** Opening RECORDS FOR THIS TASK block **
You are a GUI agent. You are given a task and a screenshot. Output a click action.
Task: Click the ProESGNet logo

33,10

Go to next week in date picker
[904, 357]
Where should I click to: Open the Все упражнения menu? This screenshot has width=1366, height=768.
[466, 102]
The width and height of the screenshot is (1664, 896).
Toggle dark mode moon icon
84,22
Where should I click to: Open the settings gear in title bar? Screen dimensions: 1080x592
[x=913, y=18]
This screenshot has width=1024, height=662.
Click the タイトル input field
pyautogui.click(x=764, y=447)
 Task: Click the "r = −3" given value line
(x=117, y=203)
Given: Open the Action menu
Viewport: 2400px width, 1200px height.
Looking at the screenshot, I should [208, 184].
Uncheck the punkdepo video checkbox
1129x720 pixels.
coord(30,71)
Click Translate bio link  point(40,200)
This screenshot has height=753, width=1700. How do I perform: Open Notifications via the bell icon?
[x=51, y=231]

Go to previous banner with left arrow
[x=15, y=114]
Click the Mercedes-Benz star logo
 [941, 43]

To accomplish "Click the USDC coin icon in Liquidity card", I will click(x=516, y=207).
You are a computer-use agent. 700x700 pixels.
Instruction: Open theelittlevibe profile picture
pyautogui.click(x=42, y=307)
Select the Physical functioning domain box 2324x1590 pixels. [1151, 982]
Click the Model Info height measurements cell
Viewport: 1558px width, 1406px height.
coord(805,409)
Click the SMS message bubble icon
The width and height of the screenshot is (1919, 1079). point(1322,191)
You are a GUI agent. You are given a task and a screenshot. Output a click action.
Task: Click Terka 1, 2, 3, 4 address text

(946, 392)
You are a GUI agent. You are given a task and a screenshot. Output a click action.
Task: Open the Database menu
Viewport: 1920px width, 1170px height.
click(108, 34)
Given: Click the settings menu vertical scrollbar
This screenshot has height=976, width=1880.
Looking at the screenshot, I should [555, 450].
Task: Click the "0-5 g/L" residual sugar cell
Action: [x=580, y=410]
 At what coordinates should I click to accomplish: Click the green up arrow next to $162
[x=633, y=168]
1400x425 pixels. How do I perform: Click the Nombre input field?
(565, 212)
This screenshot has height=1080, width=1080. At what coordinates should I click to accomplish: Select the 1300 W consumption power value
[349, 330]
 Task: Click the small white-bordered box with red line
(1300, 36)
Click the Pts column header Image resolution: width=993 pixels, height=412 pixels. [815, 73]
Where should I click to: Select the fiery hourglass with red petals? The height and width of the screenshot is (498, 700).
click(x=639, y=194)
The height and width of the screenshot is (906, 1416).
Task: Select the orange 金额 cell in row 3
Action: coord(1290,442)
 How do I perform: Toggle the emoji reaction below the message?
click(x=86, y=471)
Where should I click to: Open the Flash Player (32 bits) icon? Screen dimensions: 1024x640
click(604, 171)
** Closing RECORDS FOR THIS TASK block **
The lines to copy run from the first line of the entries to the line containing "You are a computer-use agent. 700x700 pixels."; copy them exactly and output nothing else.

#### PROBLEM SOLUTION
You are a GUI agent. You are given a task and a screenshot. Output a click action.
Task: Click the ProESGNet logo

33,10

Go to next week in date picker
[904, 357]
Where should I click to: Open the Все упражнения menu? This screenshot has width=1366, height=768.
[466, 102]
The width and height of the screenshot is (1664, 896).
Toggle dark mode moon icon
84,22
Where should I click to: Open the settings gear in title bar? Screen dimensions: 1080x592
[x=913, y=18]
This screenshot has width=1024, height=662.
Click the タイトル input field
pyautogui.click(x=764, y=447)
 Task: Click the "r = −3" given value line
(x=117, y=203)
Given: Open the Action menu
Viewport: 2400px width, 1200px height.
Looking at the screenshot, I should [208, 184].
Uncheck the punkdepo video checkbox
1129x720 pixels.
coord(30,71)
Click Translate bio link  point(40,200)
This screenshot has height=753, width=1700. How do I perform: Open Notifications via the bell icon?
[x=51, y=231]

Go to previous banner with left arrow
[x=15, y=114]
Click the Mercedes-Benz star logo
 [941, 43]

To accomplish "Click the USDC coin icon in Liquidity card", I will click(x=516, y=207).
You are a computer-use agent. 700x700 pixels.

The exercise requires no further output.